Simulated Author's Rebuttal

3 responses · 0 unresolved

We thank the referee for the constructive feedback on the CLEAR framework. We address each major comment point-by-point below, providing clarifications on our design choices and indicating revisions where the manuscript will be updated to strengthen the claims.

read point-by-point responses
  1. Referee: [§4.3] §4.3 (RL stage of CAM training): The reward is defined solely as the execution agent's task-success metric with no auxiliary term that penalizes divergence from the reflection-agent distribution or measures context fidelity. This leaves open the possibility that policy-gradient updates reinforce fabricated or incomplete context that happens to increase short-term execution reward, directly undermining the claim that CAM produces 'better tailored' context.

    Authors: We acknowledge the validity of this concern: the RL reward is purely the downstream task-success metric, which could theoretically encourage reward hacking if the SFT initialization is insufficient.
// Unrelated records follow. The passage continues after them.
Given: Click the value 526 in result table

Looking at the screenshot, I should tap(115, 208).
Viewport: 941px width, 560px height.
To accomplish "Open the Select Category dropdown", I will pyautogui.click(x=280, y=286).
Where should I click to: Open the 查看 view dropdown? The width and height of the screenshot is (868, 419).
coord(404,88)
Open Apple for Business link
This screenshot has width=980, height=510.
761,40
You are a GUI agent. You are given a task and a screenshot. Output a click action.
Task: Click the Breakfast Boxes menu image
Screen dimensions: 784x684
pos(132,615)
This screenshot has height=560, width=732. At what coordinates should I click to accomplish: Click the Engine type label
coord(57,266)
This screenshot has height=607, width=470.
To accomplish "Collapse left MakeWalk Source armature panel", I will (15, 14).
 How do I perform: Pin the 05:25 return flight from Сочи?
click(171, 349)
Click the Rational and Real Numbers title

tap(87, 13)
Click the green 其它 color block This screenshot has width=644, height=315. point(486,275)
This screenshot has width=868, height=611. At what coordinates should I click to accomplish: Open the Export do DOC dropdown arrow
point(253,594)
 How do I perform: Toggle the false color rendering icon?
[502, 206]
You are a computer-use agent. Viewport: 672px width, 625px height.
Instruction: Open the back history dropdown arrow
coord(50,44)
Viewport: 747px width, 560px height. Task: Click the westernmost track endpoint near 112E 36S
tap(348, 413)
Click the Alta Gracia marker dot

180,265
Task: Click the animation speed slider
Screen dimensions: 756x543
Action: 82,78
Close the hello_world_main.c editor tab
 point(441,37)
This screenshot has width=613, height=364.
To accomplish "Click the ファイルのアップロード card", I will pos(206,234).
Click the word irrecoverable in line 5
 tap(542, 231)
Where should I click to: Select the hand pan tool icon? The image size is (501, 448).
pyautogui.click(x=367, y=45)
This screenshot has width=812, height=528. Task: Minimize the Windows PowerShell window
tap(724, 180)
Our design choice was to let the task metric directly optimize the ultimate goal (agent performance) while relying on the contrastive SFT data to anchor generation to trajectory-derived knowledge. However, we agree this leaves a gap in fidelity guarantees. In the revision we will add an explicit discussion of this risk, include an auxiliary KL-divergence term to the reflection distribution in the reported RL experiments, and report measured divergence statistics. revision: partial

  2. Referee: [Experimental results] Experimental results (AppWorld and WebShop sections): The reported improvements (72.62% → 81.15% completion; 0.68 → 0.74 reward) are presented without ablations separating SFT-only CAM from RL-optimized CAM, without context-quality metrics (e.g., factual accuracy or completeness audits of generated summaries), and without statistical significance tests or variance across runs. These omissions make it impossible to determine whether the gains stem from genuine task-tailoring or from reward hacking.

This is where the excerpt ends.